The direct effect not from *M*_{i} is similarly defined as the total effect except that the relationship between the exposure variable and *M*_{i} is manipulatively broken. In such case, *M*_{i} are controlled not to change with *X*: *M*_{i} follows its marginal distribution from the observations. The indirect effect from *M*_{i} is then defined as the total effect minus the direct effect not from *M*_{i}. All the benefits of the definition of total effect are also fit for the direct and indirect effects. In additon, multiple third-variables can be considered simultaneously, and the indirect effects carried by individual third-variables can be separated from the total effect. For the formal definitions of TVEs, readers are referred to [7] and [18]. [7] showed that the proposed definitions of TVEs are equivalent to the conventional TVEs under certain situations (e.g., linear regression models with continuous third-variables and outcome). They also established the relationship between the proposed definitions of direct or indirect effect and the natural direct or indirect effect for binary exposure variables. Later, the definitions have been implemented to explore racial and ethnic health disparities by [19, 20] and extended to deal with time-to-event outcomes ([21]) and for multiple exposures and multivariate outcomes ([22]). In this paper, we extend the method to the context of multilevel models.

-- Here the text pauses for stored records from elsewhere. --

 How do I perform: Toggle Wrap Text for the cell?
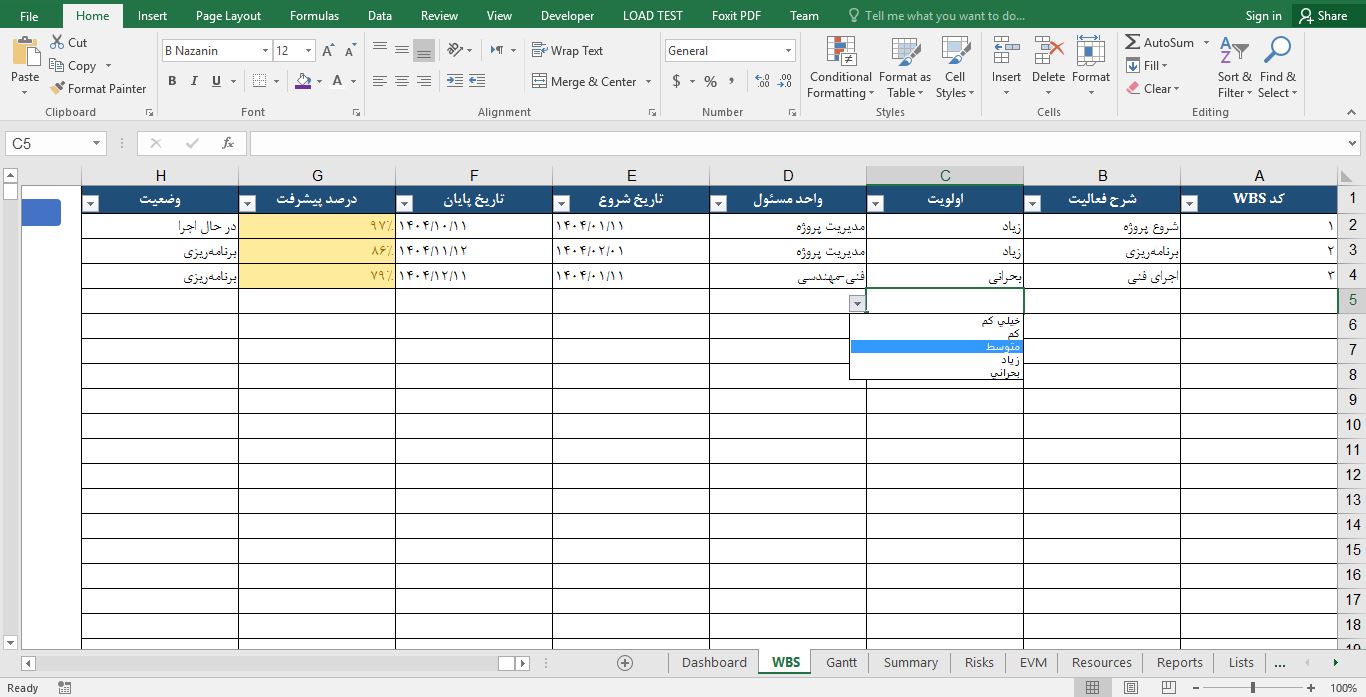[567, 51]
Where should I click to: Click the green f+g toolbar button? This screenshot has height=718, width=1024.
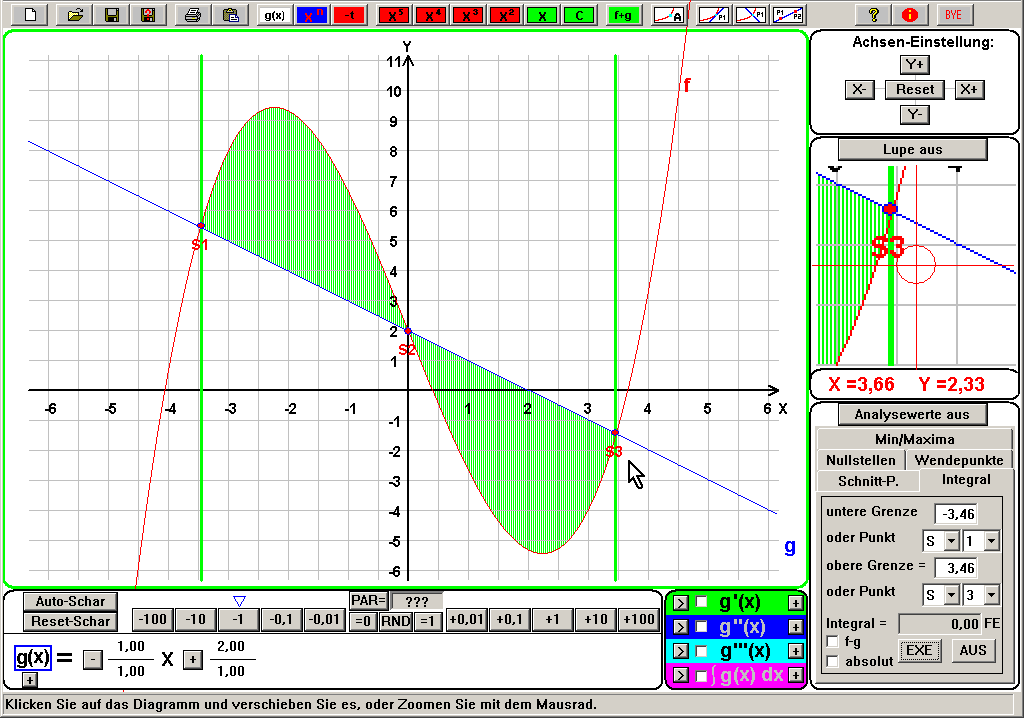pyautogui.click(x=625, y=15)
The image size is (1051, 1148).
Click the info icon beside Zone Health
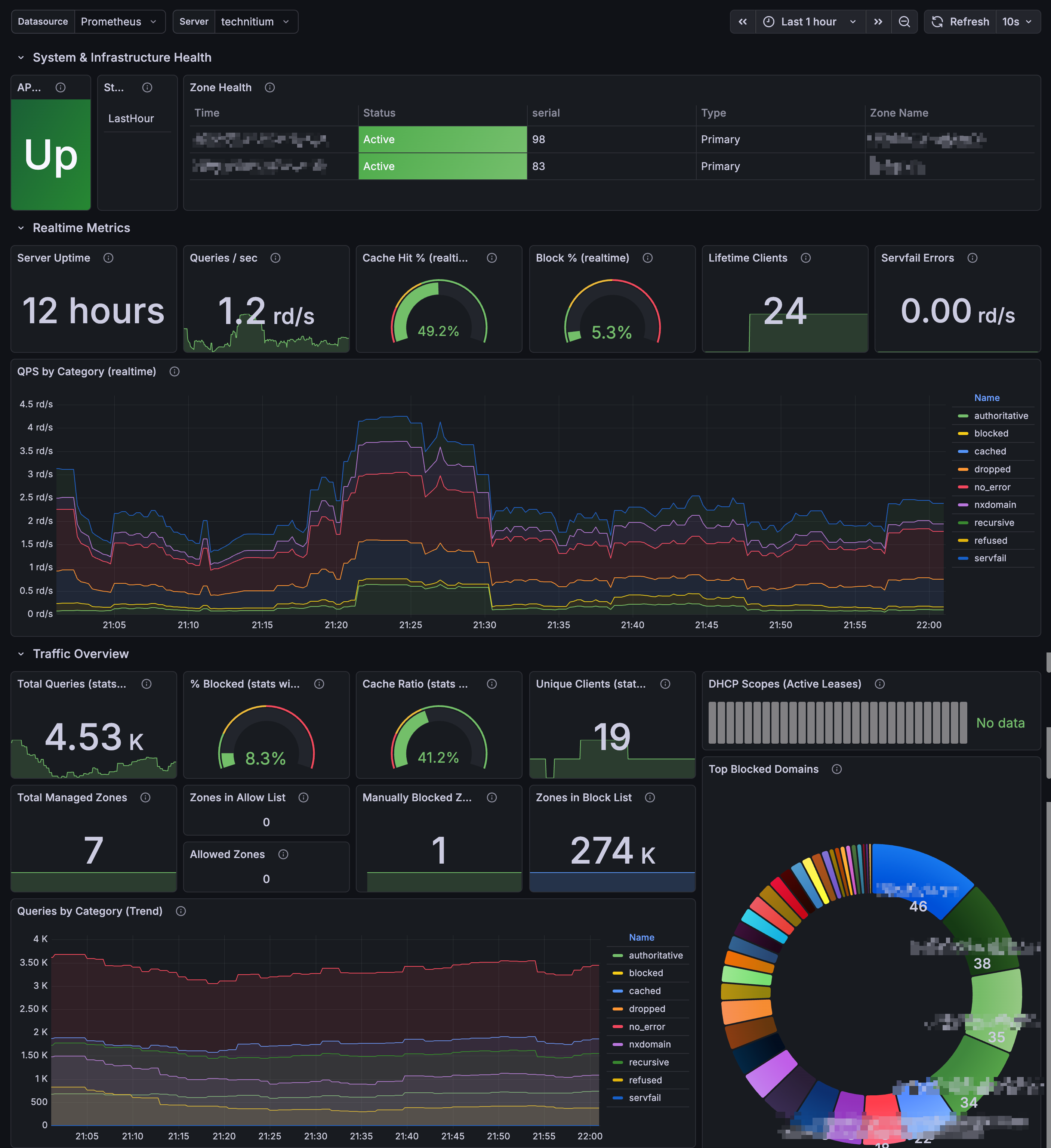point(270,87)
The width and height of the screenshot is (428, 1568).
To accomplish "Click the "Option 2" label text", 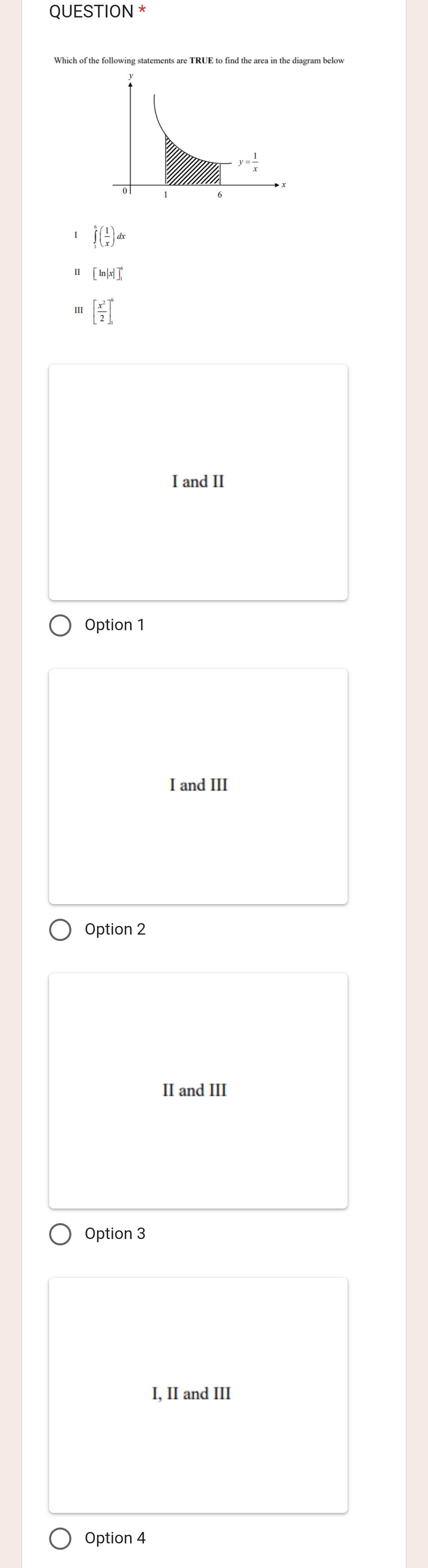I will coord(115,929).
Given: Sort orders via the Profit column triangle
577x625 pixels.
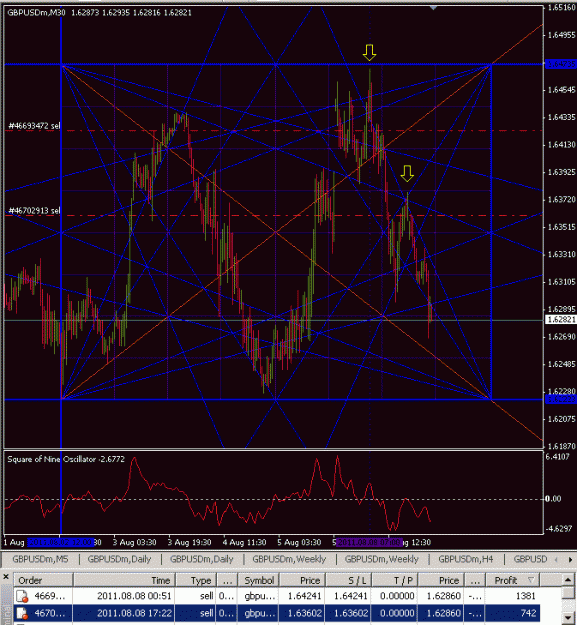Looking at the screenshot, I should pyautogui.click(x=531, y=580).
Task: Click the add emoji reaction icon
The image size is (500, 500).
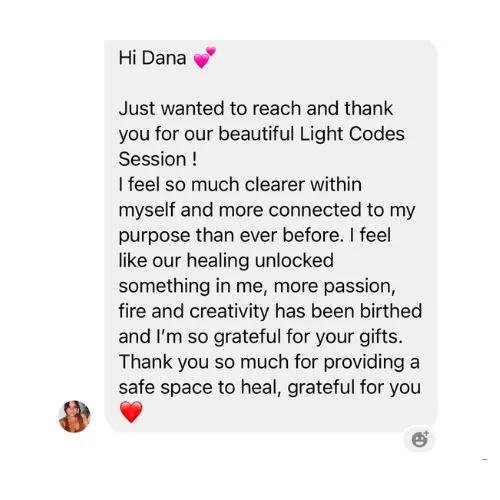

### 2.2 Definitions of third-variable effects with data of two levels

The unique data structure in multilevel models raises the potential problem of confounding TVEs from different levels. As pointed out in [13], the relationship between two level-one variables can be decomposed into between-group and within-group components. In particular, the aggregated variables at the second level can be highly related while the relationship may be very weak or even at an opposite direction when considered at the individual level [23]. For example, [24] points out that the proportion of black residents may be an important variable for the census tract, while it is different from the meaning of ethnicity as an individual-level variable. [25] discussed the difference of the two components extensively. It is important to differentiate the between-group and within-group components in third-variable analysis, where the TVEs can be decomposed to level 1 and level 2 effects. To identify the level 1 and level 2 TVEs separately, [13] proposed the group-mean centering method (CWC), where they subtracted the group means from individual level variables and added group means as level 2 covariates. In their paper, [13] showed that the CWC method efficiently separated level 1 and level 2 TVEs and resulted in less bias and more power compared with non-centering methods. In this paper, we use a different way to estimate the level 1 and level 2 TVEs: extend the definitions of TVEs with single level models by [7] to multilevel models.

With the generalized definition of TVEs, [22] has shown that a third-varaible analysis can involve multiple exposure variables and multivariate outcomes. The purpose of third-variable analysis is to differentiate the direct effect and indirect effect from each third-variable for each pair of the exposure-outcome relationship. If the outcome is at level 2, all exposure and mediators have to be level 2 as discussed in Section 1. Therefore, a single-level third-variable analysis works. If the outcome is at level 1, the exposure variable can be a level 1 or level 2 variable. The third-variables can be level 1 or 2 for a level 2 exposure, but have to be level 1 for a level 1 exposure variable. In this paper, we focus on level 1 outcomes.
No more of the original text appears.